Сосуд с отсечённой головой его сына Зейналя.
— Где калиф? — шепнул Леонардо Куану, испугавшись вдруг остаться наедине с царём; но Куан молча повернулся и вышел.
Леонардо ничего не оставалось, как идти дальше, потому что Уссун Кассано уже смотрел на него. Глаза царя были широко раскрыты и налиты кровью, словно они смотрели прямо в ад, словно их внутренние огни осветили прореху в мире и показали царю его собственную смерть.
— Владыка Миров... — пробормотал Леонардо, стараясь не смотреть на сосуд, стоящий около царя; но всё же одним взглядом охватил всё до мельчайших подробностей; юное чистое лицо, холодные голубые, как стекло, глаза — они, собственно, и были стеклом, — густые рыжие волосы, стянутые тугим узлом на затылке, полные, крепко сжатые губы, высокие скулы, чуть скошенный подбородок. Если бы не кожа, желтоватая, как пергамент, это лицо могло бы принадлежать Уссуну Кассано. Эффект был пугающий.
— Теперь ты увидел двоих моих сыновей, маэстро.
— Я видел их всех, великий царь... на похоронах Унгермамета.
— Да, верно, — сказал Уссун Кассано, не сводя с сосуда пустых неподвижных глаз. — Ты их видел... но теперь ты воистину увидел всех, потому что это мой сын Зейналь, это дар Великого Турка. Я отплатил ему, отправив назад его послов изрезанными на кусочки. — Царь помолчал, размышляя, затем добавил: — Похоже, он держал у себя голову моего сына забавы ради. Как украшение для шатра.

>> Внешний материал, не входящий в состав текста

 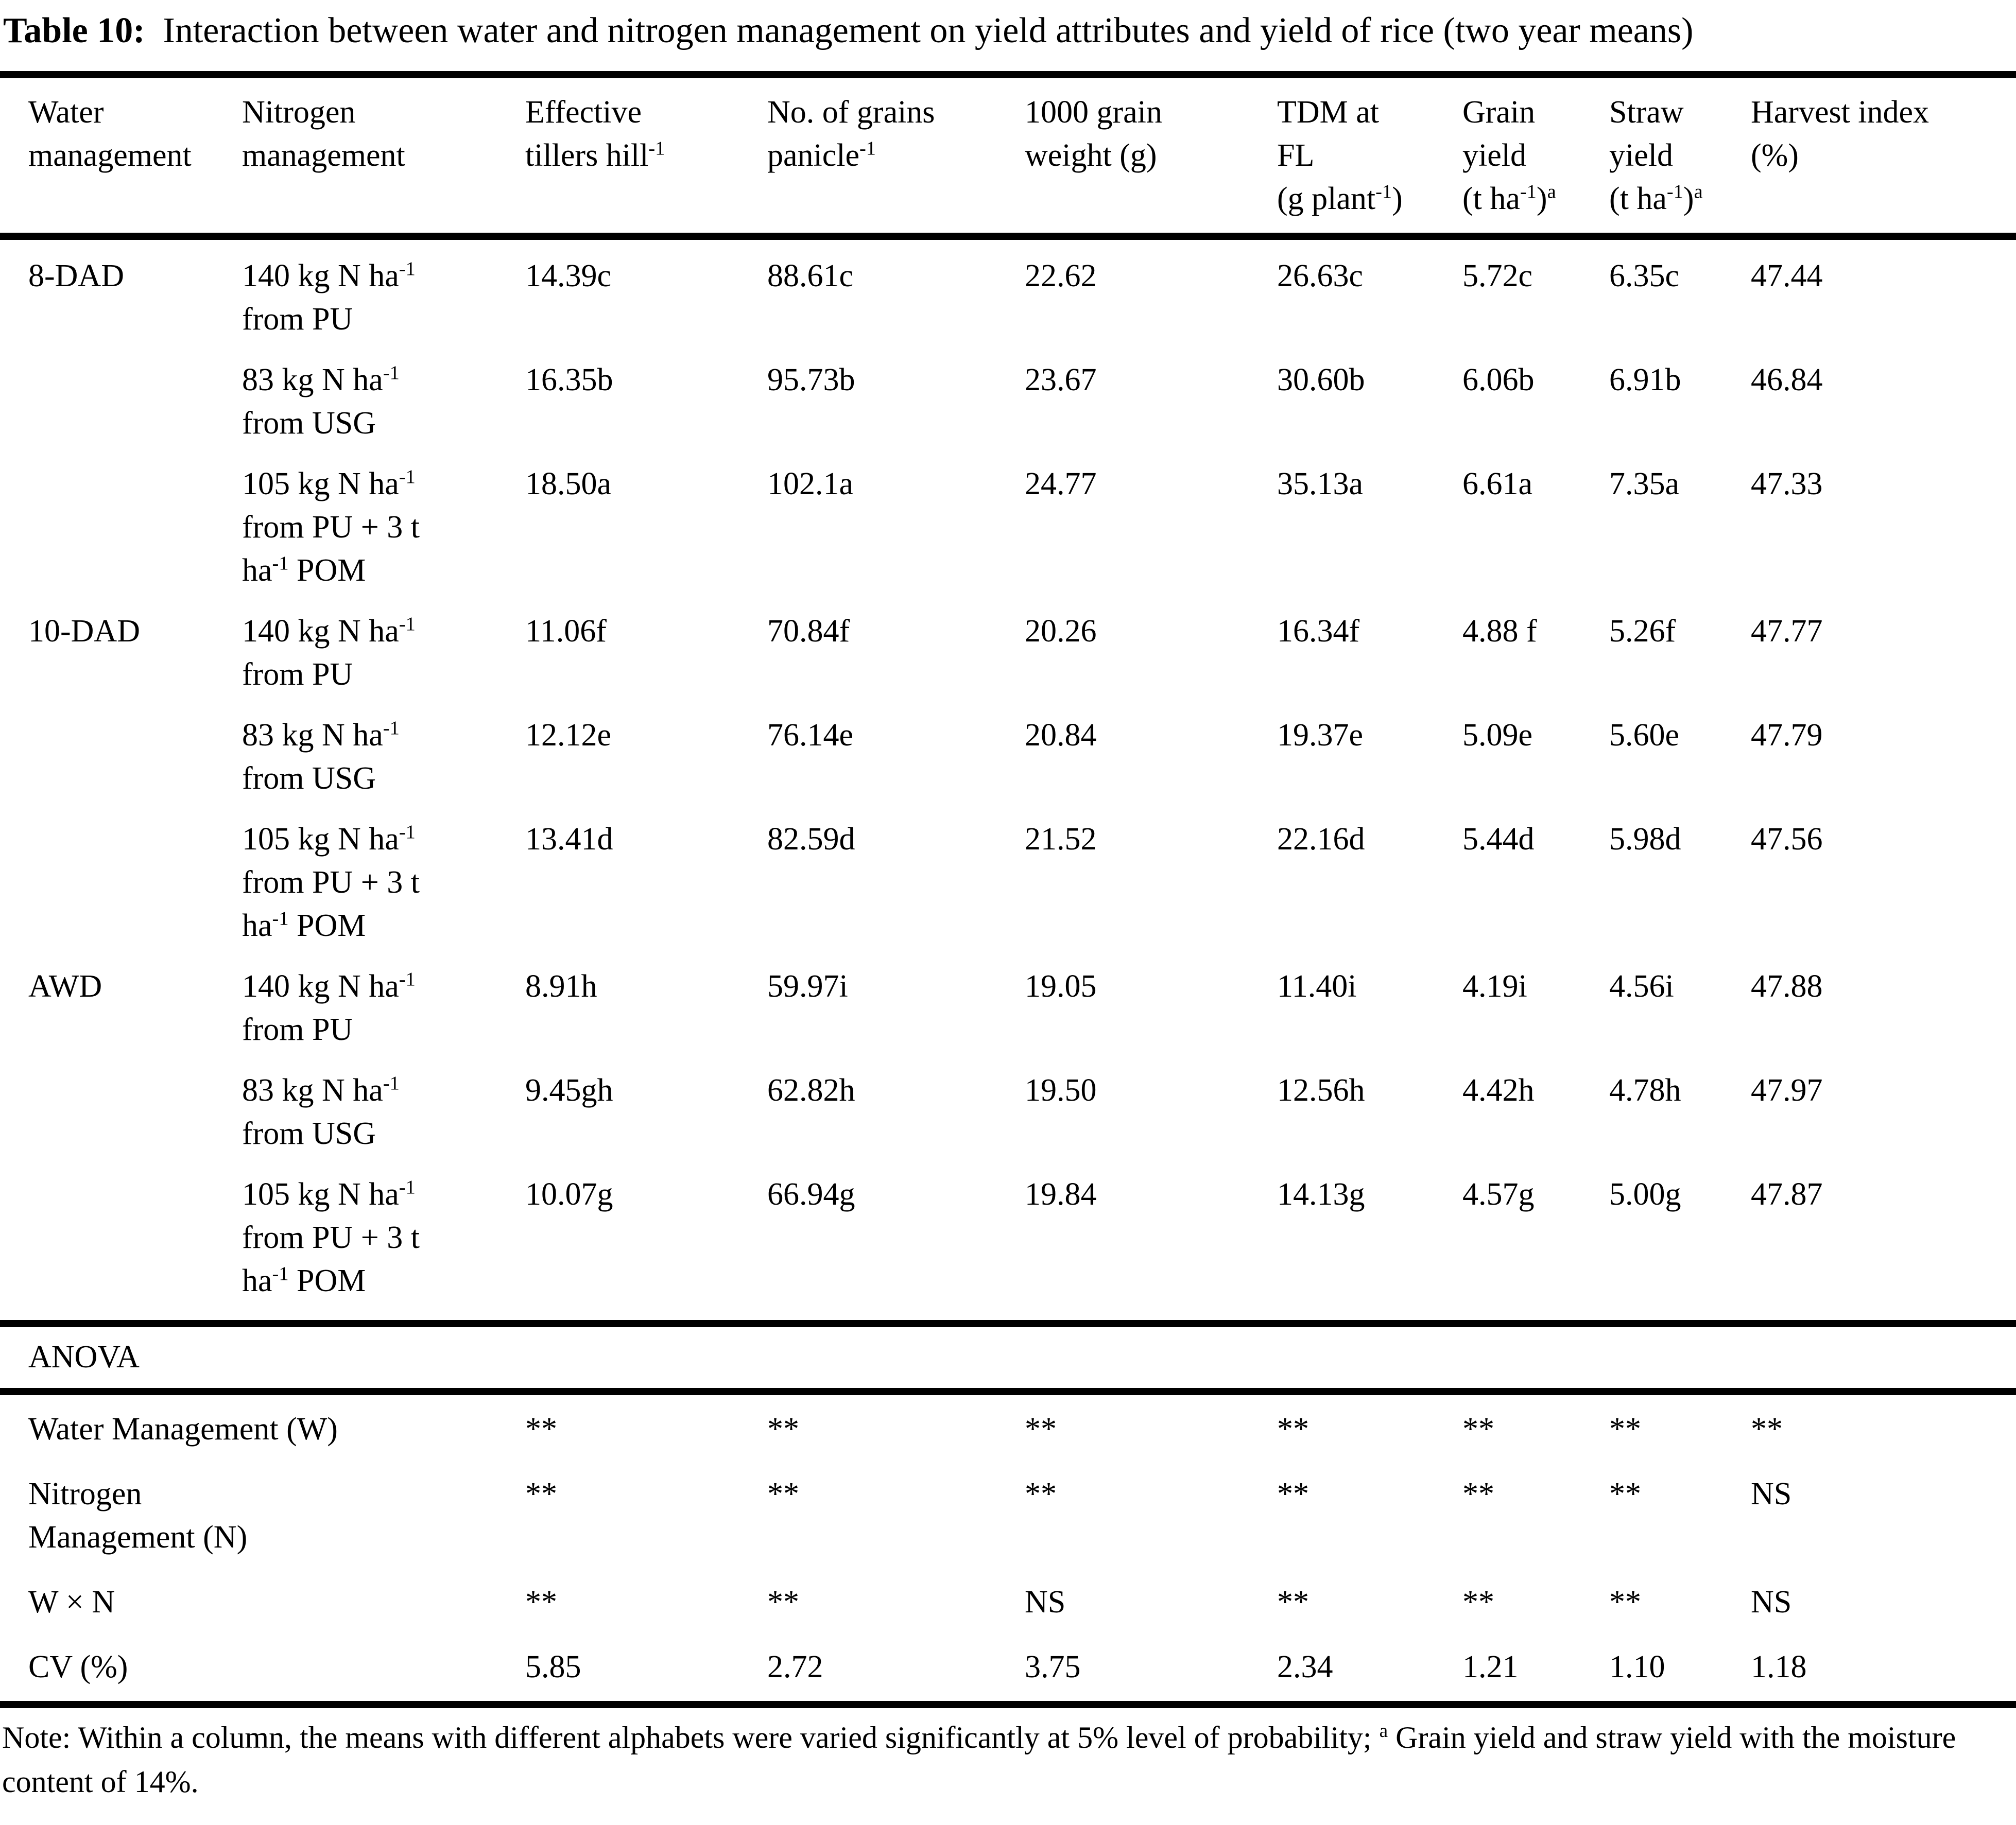 What do you see at coordinates (1498, 1194) in the screenshot?
I see `value-cell: 4.57g` at bounding box center [1498, 1194].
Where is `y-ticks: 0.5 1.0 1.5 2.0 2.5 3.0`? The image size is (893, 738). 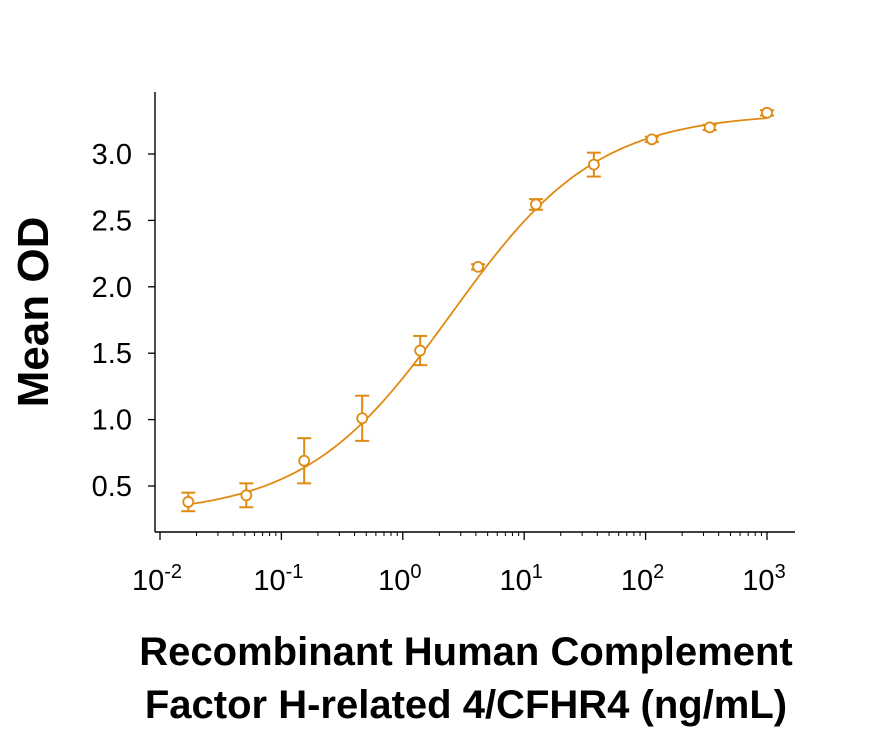 y-ticks: 0.5 1.0 1.5 2.0 2.5 3.0 is located at coordinates (124, 321).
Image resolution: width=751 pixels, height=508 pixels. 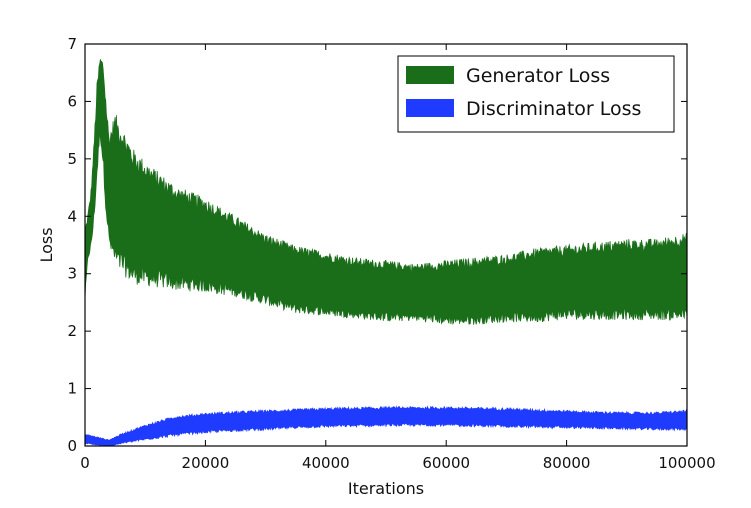 I want to click on y-tick-label: 0, so click(x=72, y=446).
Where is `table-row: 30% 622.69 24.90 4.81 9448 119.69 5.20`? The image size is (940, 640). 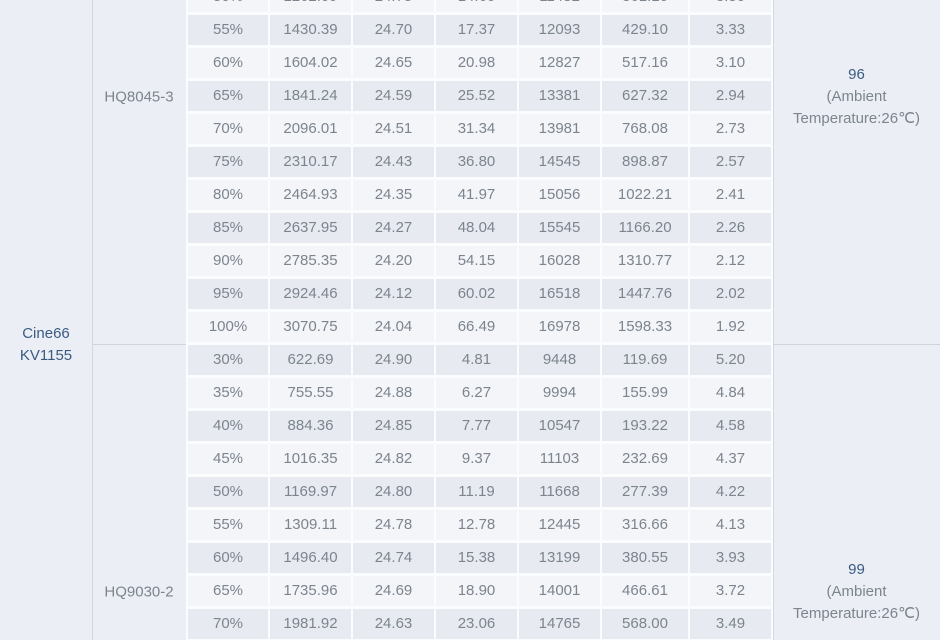 table-row: 30% 622.69 24.90 4.81 9448 119.69 5.20 is located at coordinates (480, 362).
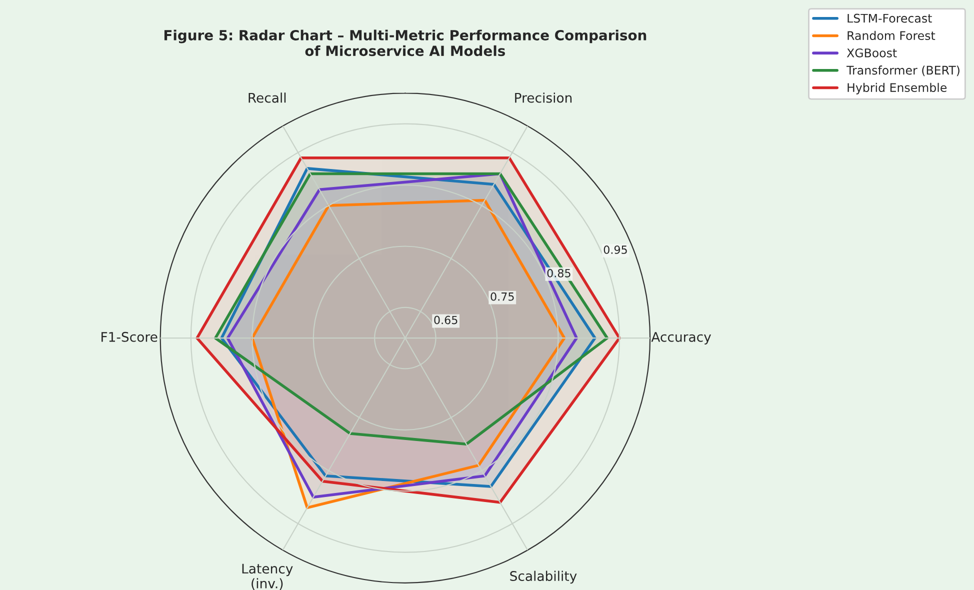  Describe the element at coordinates (405, 43) in the screenshot. I see `text: Figure 5: Radar Chart – Multi-Metric Performance Comparison of Microservice AI Models` at that location.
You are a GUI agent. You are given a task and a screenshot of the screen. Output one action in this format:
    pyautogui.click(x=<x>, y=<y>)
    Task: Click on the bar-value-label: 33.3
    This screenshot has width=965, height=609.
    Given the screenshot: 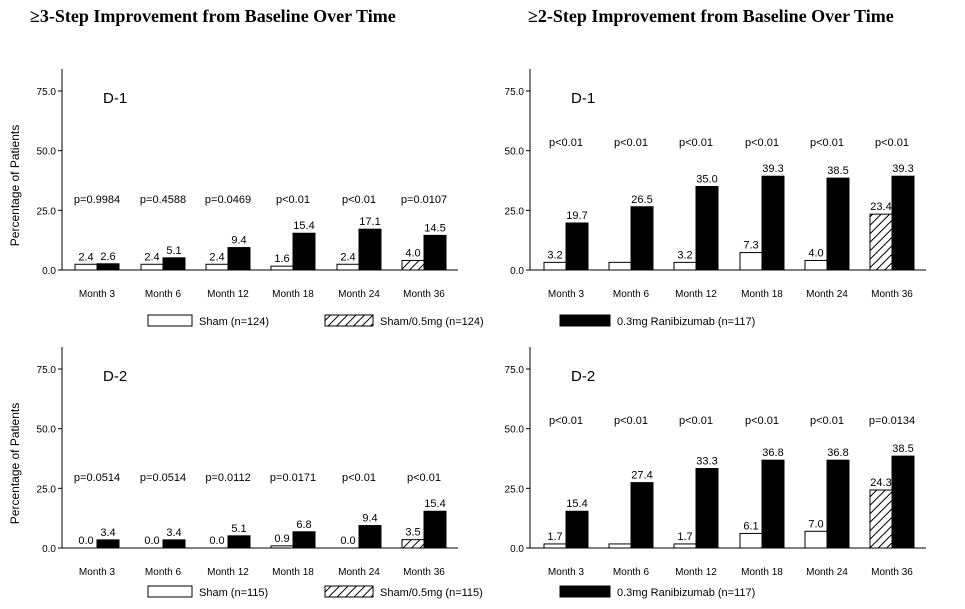 What is the action you would take?
    pyautogui.click(x=706, y=462)
    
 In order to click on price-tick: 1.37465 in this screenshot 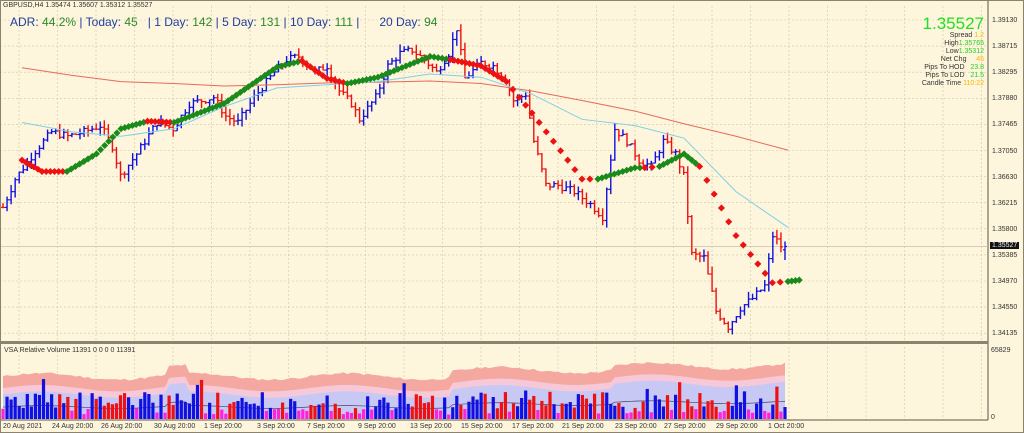, I will do `click(1005, 125)`.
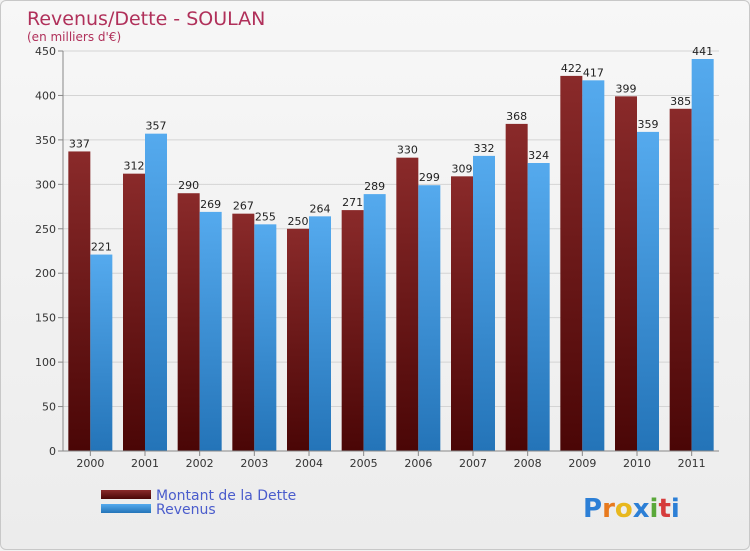 This screenshot has width=750, height=551. I want to click on x-tick-label: 2011, so click(692, 464).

— Но ведь ты же знал, что...
— Это случилось меньше года назад, — сказал Уссун Кассано. — Я молился, чтобы он был жив. Я думал, что Турок держит его заложником, потому что, когда я посылал послов в его столицу, Мехмед не отрицал этого. — Уссун Кассано тихо засмеялся. Затем едва слышно спросил Леонардо: — Помнишь, что я сказал тебе, когда убил моего сына? — И на миг замолчал, словно прислушиваясь к отдалённым голосам ангелов... или джиннов. — Но я убил двоих своих сыновей. — Он взял в руки сосуд, заглянул в мёртвые глаза Зейналя. — Теперь твоя очередь увидеть. — Уссун Кассано оглянулся на Леонардо, нетерпеливым взглядом требуя ответа.
— Я не могу вспомнить, повелитель, — сказал Леонардо.
— Тогда обшарь свой собор памяти и не лги мне.
— Прежде чем вынести Унгермамета из погребального шатра, ты сказал: «Последнее унижение».
— Теперь понимаешь?
Ответить на это было нечего; Леонардо опустился на колени перед Уссуном Кассано, потому что невежливо стоять выше царя.
— Я ошибался, очень ошибался, но теперь... теперь я опять скажу тебе: это будет последнее, самое последнее унижение... для меня.